What should retail investors do during a declining market? - Digital Cryptocurrency Platform Trading

Do not blindly sell in a panic

Blindly cutting losses at any cost during a stock market crash is unwise.

Stop-loss should be applied to stocks that are currently shallow in loss and have limited rebound potential in the future.

For stocks that have fallen too sharply at present,

it’s better to wait for a rebound to appear before choosing to sell.

Do not rush to recover losses

In a market crash, investors are often severely trapped,

with huge unrealized losses.

Some investors are eager to recover losses,

arbitrarily increasing trading frequency or investing more funds.

This approach is not only futile,

but also worsens the extent of losses.

In a weak market trend,

investors should trade less or avoid trading stocks altogether,

calmly wait for the market to turn around,

and only re-enter when the trend becomes clear and reliable.

Do not be overly anxious

In a market crash,

some new investors tend to give up on themselves,

or even operate in a reckless, destructive manner.

However,

remember that no matter how angry people are,

they can calm down after a while.

If,

huge losses occur in funds,

it will be very difficult to recover.

Therefore,

regardless of the situation,

investors should not vent their emotions through their trading accounts.

Do not panic excessively

Panic is the most common emotion among investors during a market crash.

In the stock market,

there are rises and falls,

slowness and speed,

which is a natural law.

As long as the stock market exists,

it will not fall forever,

and ultimately, there will be periods of growth.
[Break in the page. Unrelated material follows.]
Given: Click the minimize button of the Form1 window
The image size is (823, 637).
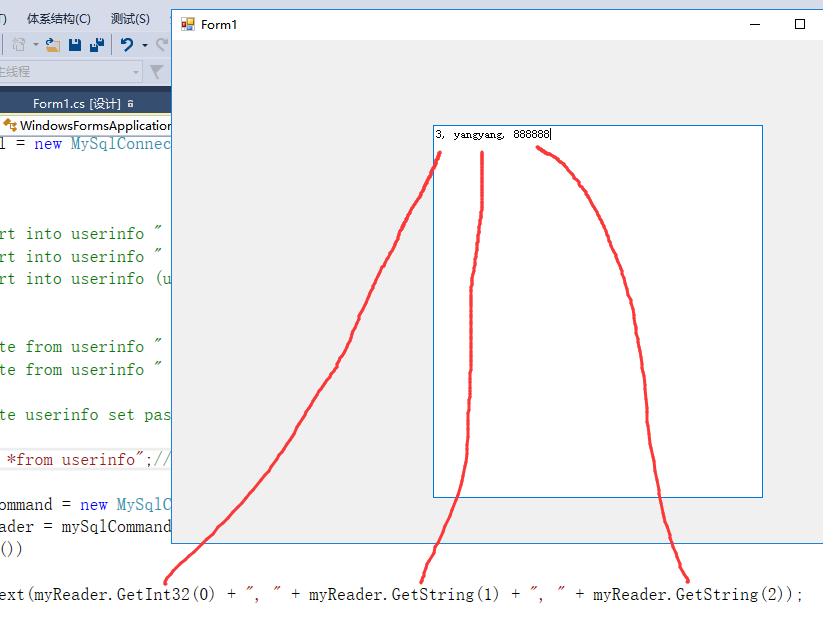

Investors should take advantage of market downturns,

study and research carefully,

actively select stocks,

and prepare early for the upcoming bull market,

to avoid repeating the old mistake of chasing gains and selling in a panic when the market turns favorable.

Do not regret too much

Regret often traps investors in a vicious cycle of repeated mistakes.

Therefore, investors should quickly free themselves from the shackles of regret,

so they can learn lessons from failures,

improve their trading skills,

and strive to make fewer mistakes or avoid mistakes altogether in future operations.

Do not rush to catch the rebound

Especially in a declining trend that is not yet over,

trying to catch the rebound is like “picking chestnuts from the fire,”

a slight misstep could lead to disaster.

In the current market environment,

there is no possibility of missing out,

investors must not risk deep losses just for a small rebound profit.